_Task description:_ Nothing but the images is to be left out of your exact copy of the entries.

_Stored data entries:_
Content starts
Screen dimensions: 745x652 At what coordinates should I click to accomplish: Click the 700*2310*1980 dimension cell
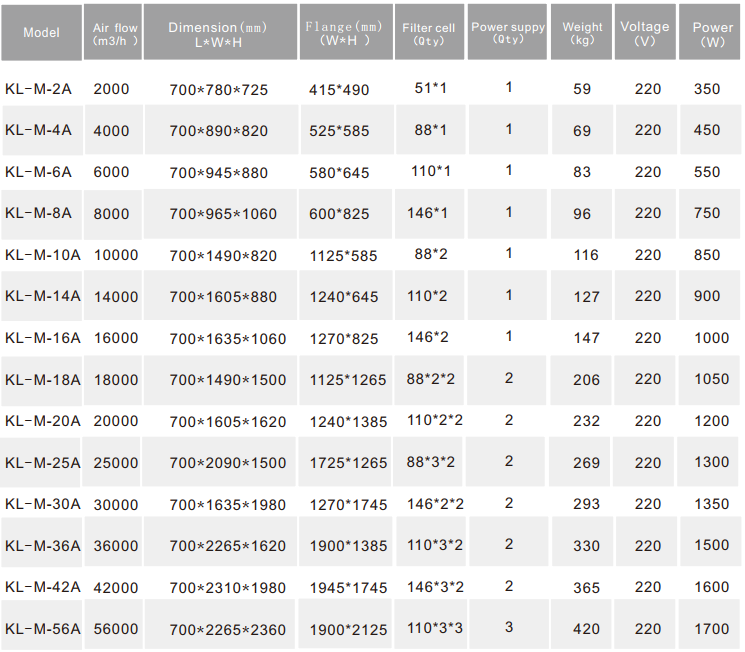[227, 588]
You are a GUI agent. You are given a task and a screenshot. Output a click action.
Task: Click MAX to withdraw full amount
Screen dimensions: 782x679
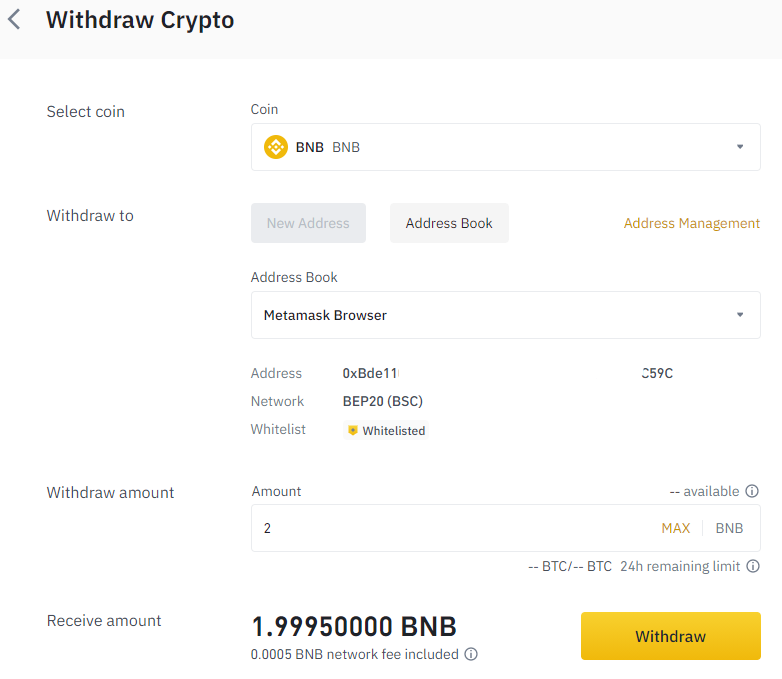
Content ends
_Finished exercise:_
Screen dimensions: 745x652 At what coordinates should I click to accomplish: Click the 700*2310*1980 dimension cell
[227, 588]
You are a GUI agent. You are given a task and a screenshot. Output a click action.
Task: Click MAX to withdraw full amount
Screen dimensions: 782x679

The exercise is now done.